Question 12.2: A patient is currently connected to an extracorporeal device...
A patient is currently connected to an extracorporeal device to remove the excess salt from his or her blood (see Figure 12.7). Imagine that the inflow blood contains 5 grams of salt and the blood inflow flow rate is 5 mL/min. The blood outflow rate is also 5 mL/min. The inflow rate of the dialysate is 2 mL/min, and the outflow flow rate is also 2 mL/min. There is a flow between the two compartments of 1 mL/min in each direction. The initial concentration of salt within the dialysate is 0 grams, and the initial concentration of salt within the blood is 150 g. The volume of the blood compartment is 100 mL, and the volume of the dialysate compartment is 100 mL. Determine the salt quantity as a function of time for both compartments of this system.

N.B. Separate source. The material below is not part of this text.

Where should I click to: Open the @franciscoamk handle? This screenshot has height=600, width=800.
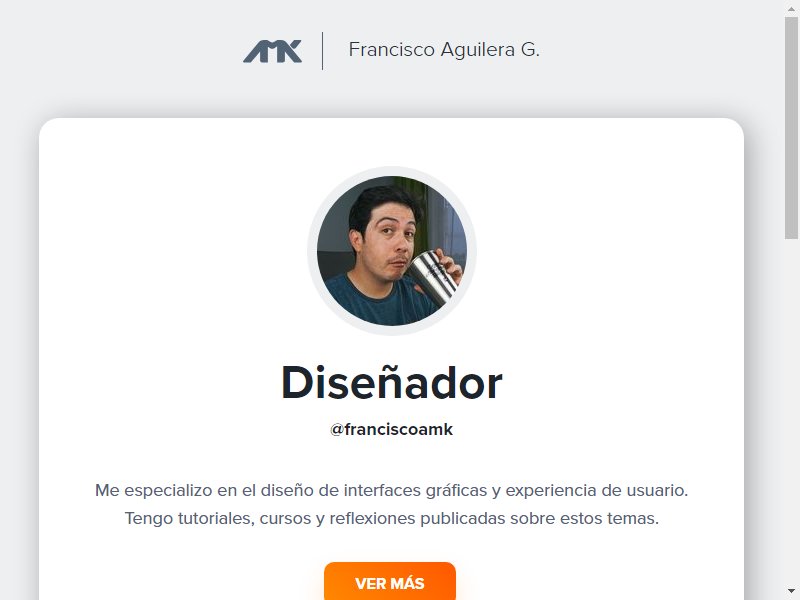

First, set up the differential equations and the initial conditions:
\frac{dc_{1}}{dt}= – \frac{1 ml/min}{100 mL}c_{1} + \frac{1 mL/min}{100 mL}c_{2} + 5\frac{grams}{min}
\frac{dc_{2}}{dt}= \frac{1 ml/min}{100 mL}c_{1} – \frac{1 mL/min}{100 mL}c_{2}
c1(0) = 150 g
c2 (0) = 0 g
Using the Laplace Transform, this system becomes
sC1 – c1(0) = – 0.01C1 + 0.01C2 + \frac{5}{s}
sC2 – c2(0) = 0.01C1 – 0.01C2
C1(s + 0.01) – 0.01C2 = \frac{5}{s} + 150= \frac{150s + 5}{s}
0.01C1 = C2(s + 0.01)
C1 = 100C2(s + 0.01)
[100C2(s + 0.01)](s + 0.01) – 0.01C2 = \frac{150s + 5}{s}
100C2(s² + 0.02s) = \frac{150s + 5}{s}
C_{2}= \frac{1.5s + 0.05}{s^{2}(s + 0.02)}= \frac{-5}{s} + \frac{2.5}{s^{2}} + \frac{5}{s + 0.02}
C_{1}= \frac{150s^{2} + 6.5s + 0.05}{s^{2}(s + 0.02)}= \frac{200}{s} – \frac{2.5}{s^{2}} – \frac{50}{s + 0.02}
c_{1}(t)= 200 – 2.5t – 50e^{-0.02t}
c_{2}(t)= -5 + 2.5t + 5e^{-0.02t}